Flat Lenses: Tracing the Evolution from Smooth Surfaces to Fresnel, Diffractive, and Meta Lenses

Smooth interfaces between two media are typically used to shape wavefronts in optical design. Spherical and non-spherical interfaces are utilized in the creation of lenses and mirrors in imaging systems. In nonimaging optics, free-form surfaces are employed to deliberately introduce particular aberrations to shape the energy distribution of light. In each scenario, the surface undergoes a process of converting the phase of the incoming wavefront into a desired output phase as defined by the design requirements.

A set of specific smooth surfaces can be designed to execute the transformation without any aberrations for input-output wavefront phase constellations like these. The presence of several surfaces that satisfy a phase transformation problem arises from the ambiguity of phases by 2 pi. Using different surfaces from the set of solutions in different lateral segments, also known as zones, can aid in the flattening of the lens. The Fresnel lens and the diffractive lens represent two specific instances of this method. Stray light effects happen due to the surface jumps at the segment boundaries. For diffractive lenses, addressing the stray light effects in the narrow outer zones involves employing local grating modeling. This suggests that in addition to the intended impact on the phase of the wavefront, extra electromagnetic effects on the incoming field need to be taken into account.

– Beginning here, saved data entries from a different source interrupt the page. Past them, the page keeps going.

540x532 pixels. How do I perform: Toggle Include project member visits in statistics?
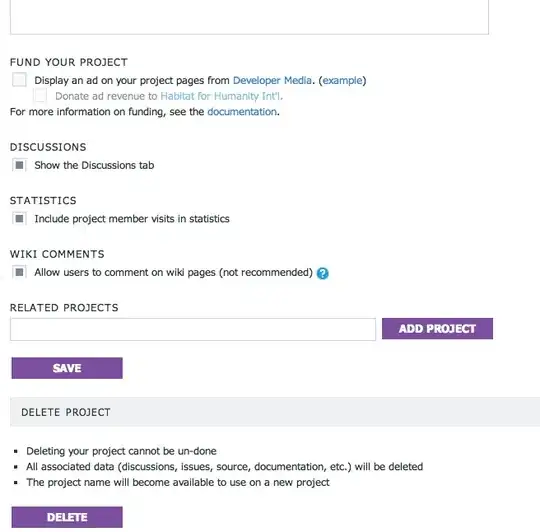pyautogui.click(x=19, y=218)
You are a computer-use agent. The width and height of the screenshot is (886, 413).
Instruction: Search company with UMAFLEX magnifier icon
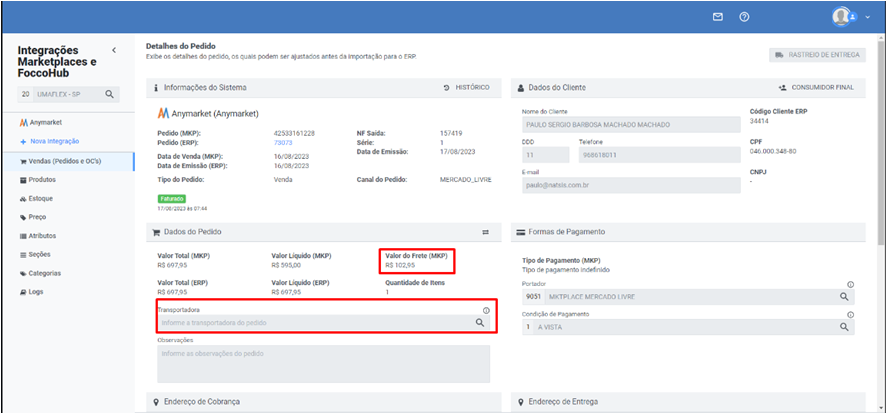point(110,94)
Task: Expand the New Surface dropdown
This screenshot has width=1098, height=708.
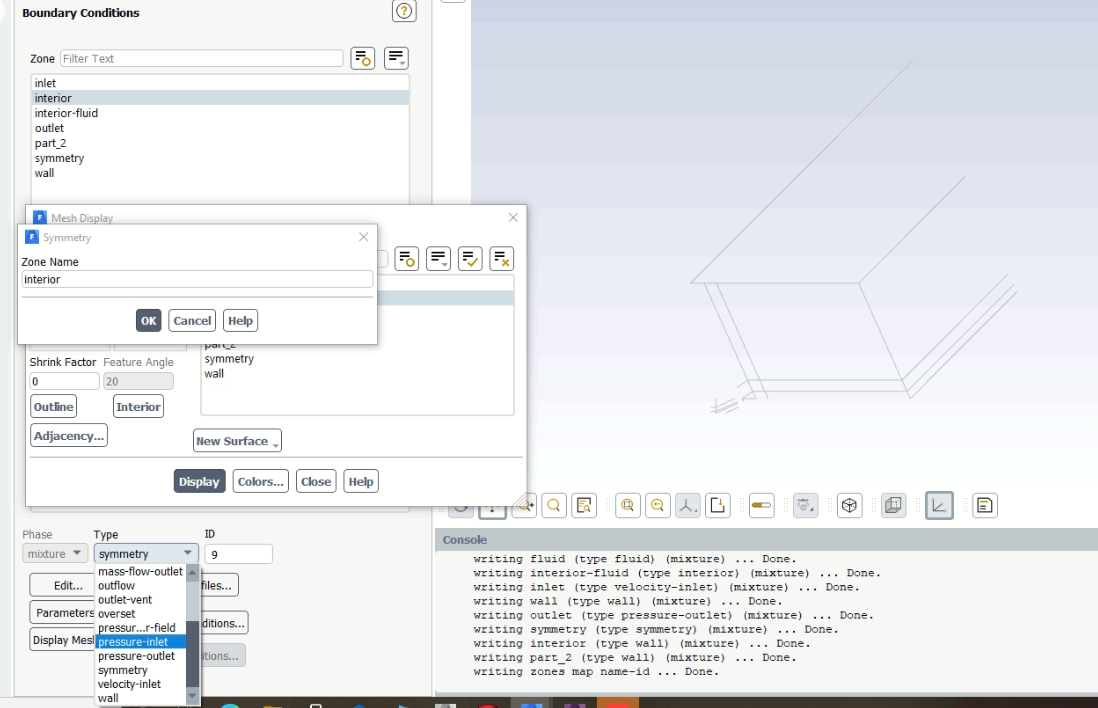Action: pyautogui.click(x=237, y=441)
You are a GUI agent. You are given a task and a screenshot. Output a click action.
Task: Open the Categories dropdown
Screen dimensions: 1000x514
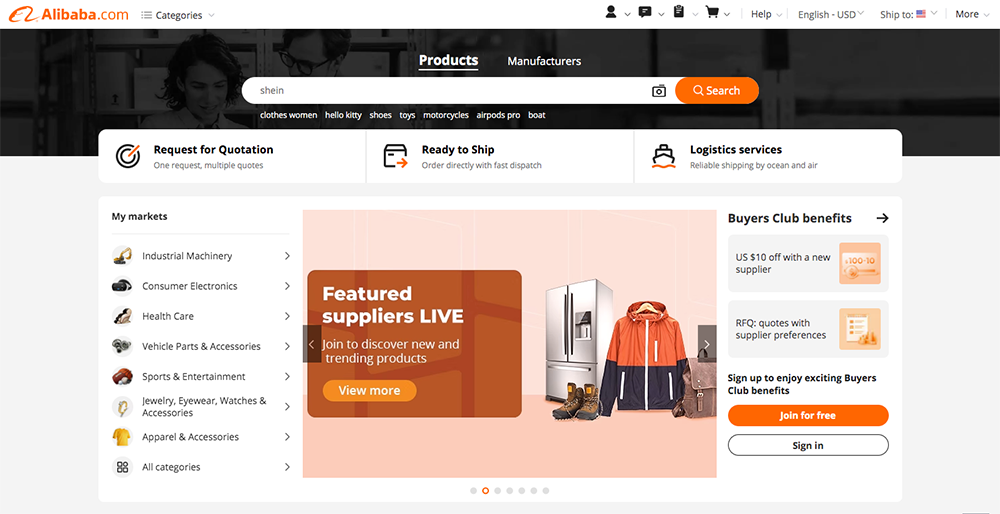[x=178, y=15]
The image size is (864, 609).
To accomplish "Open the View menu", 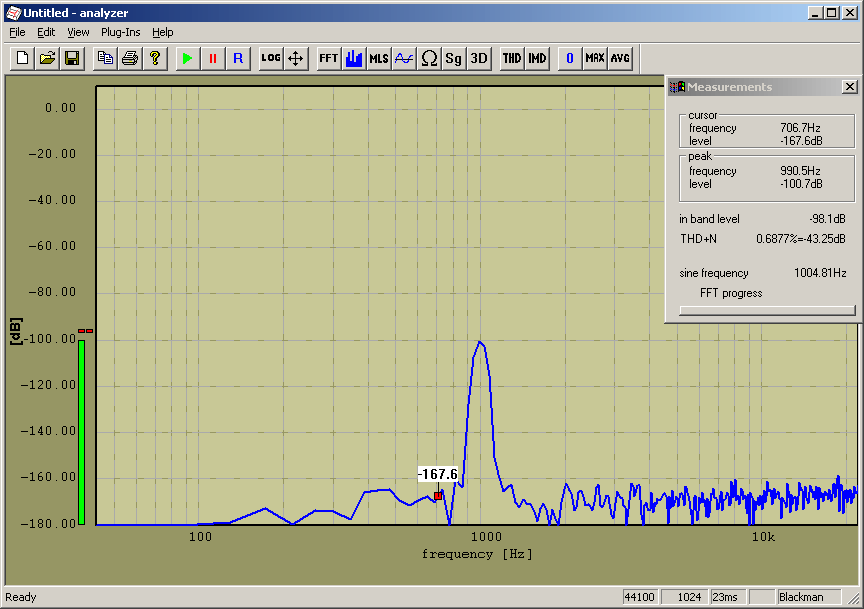I will (x=78, y=32).
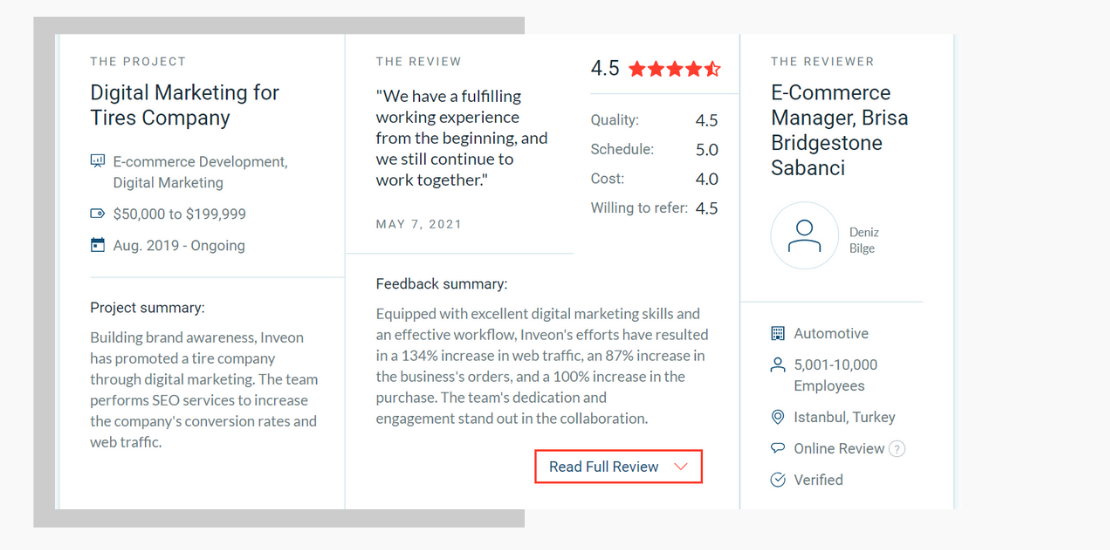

Instead of the approach of dividing a continuous surface to create a flat lens, the idea behind meta lenses is to create a desired wavefront response using a thin layer with nanostructures, such as nano-pillars of varying sizes arranged in a regular grid. One could argue that meta lenses extend the idea of diffractive lenses. This involves the requirement for an electromagnetic approach to the modeling and design.

About the presenter
Frank Wyrowski, Ph.D., co-foundeded LightTrans International GmbH in 1999 and co-founded Wyrowski Photonics GmbH in 2014. In 2022, he co-founded Beijing Luoxun Technology Co., Ltd. and is recognized as a pioneer in the advancement of modern optical modeling and design software.

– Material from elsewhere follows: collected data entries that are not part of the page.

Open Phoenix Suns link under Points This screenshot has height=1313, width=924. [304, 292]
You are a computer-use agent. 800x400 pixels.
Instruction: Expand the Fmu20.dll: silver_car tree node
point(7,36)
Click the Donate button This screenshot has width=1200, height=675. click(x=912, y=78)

His main objective in research and development is to improve the precision and effectiveness of optical modeling software, guided by the principle of achieving the required level of accuracy while maximizing speed. This includes integrating various modeling techniques, ranging from geometrical to physical optics, into a single platform. This core concept underpins the VirtualLab technology, which is integrated into the VirtualLab Fusion software. The concept of connecting interoperable modeling techniques within a single software platform allows VirtualLab Fusion to effectively address the wide array of modeling and design challenges in contemporary optics and photonics, benefiting an expanding user base.

Wyrowski obtained his doctoral degree in applied physics from the University of Essen, Germany, in 1988, with a dissertation on digital signal encoding in optical information technology. In 1992, he earned his Dr. habil. from the same university with a thesis focusing on diffractive optics and holography. He later joined Philips Company in Eindhoven, the Netherlands, where he worked on laser materials processing incorporating diffractive optics and diffusers.

In 1994, he took over the management of the Department for Holography and Diffractive Optics at Berlin Institute of Optics GmbH, Germany. Then, in 1996, he was named as a professor of technical physics at the Friedrich-Schiller-University of Jena, Germany. He currently serves as the president of LightTrans International GmbH and, since April 2024, as CTO of Wyrowski Photonics GmbH.

Wyrowski has authored over 100 articles covering optical modeling and design, diffractive optics, holography, information processing, and halftoning. He is a co-editor (alongside J. Turunen) of the book "Diffractive Optics for Industrial and Commercial Applications." In 2004, he was honored as a fellow of SPIE - The International Society for Optical Engineering. He also served on the board of directors of SPIE from 2003 to 2005. In 2013, he was appointed as a visiting professor at the Chinese Academy of Sciences and as a guest professor at Harbin Institute of Technology (HIT).